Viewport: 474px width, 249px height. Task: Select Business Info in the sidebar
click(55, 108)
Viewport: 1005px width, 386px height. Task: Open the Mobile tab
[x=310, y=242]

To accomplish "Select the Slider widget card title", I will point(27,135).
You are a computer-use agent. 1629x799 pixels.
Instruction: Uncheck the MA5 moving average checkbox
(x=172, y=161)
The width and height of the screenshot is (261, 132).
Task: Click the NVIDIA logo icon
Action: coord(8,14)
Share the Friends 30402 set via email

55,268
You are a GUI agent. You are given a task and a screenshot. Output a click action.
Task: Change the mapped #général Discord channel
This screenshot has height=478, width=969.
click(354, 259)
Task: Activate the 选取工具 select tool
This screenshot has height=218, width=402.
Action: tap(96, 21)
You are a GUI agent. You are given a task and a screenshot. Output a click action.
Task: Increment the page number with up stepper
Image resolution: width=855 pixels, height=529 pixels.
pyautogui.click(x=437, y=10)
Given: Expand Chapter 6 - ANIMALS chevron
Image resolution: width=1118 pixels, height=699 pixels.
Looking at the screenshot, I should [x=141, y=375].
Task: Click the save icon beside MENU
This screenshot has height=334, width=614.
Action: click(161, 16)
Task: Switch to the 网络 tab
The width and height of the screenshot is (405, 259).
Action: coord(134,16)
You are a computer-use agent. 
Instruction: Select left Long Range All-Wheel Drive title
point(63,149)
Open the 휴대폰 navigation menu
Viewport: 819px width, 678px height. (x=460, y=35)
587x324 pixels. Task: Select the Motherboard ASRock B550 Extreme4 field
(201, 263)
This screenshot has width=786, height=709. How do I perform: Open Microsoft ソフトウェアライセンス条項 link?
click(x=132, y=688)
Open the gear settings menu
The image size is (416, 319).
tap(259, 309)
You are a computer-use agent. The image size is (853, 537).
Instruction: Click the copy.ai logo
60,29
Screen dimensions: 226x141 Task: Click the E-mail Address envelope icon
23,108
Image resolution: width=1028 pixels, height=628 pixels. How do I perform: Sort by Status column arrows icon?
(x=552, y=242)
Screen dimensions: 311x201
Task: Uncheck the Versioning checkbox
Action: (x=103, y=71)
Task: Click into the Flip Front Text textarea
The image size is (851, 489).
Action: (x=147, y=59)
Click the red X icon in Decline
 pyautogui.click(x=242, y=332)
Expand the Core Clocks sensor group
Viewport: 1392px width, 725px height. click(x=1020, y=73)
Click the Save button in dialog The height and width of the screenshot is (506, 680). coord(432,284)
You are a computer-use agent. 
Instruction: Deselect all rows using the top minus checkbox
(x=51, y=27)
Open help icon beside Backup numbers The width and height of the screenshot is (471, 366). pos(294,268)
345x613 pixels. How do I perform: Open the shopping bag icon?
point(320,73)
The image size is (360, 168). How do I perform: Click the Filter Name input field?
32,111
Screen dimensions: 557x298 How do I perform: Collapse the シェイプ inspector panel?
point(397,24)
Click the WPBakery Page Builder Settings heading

════════

== Task ==
Show every line of the material above in which "computer" is present.

== Response area ==
You are a computer-use agent. 1629x799 pixels.
You are a computer-use agent. 
You are a computer-use agent. The image size is (853, 537).
You are a computer-use agent. 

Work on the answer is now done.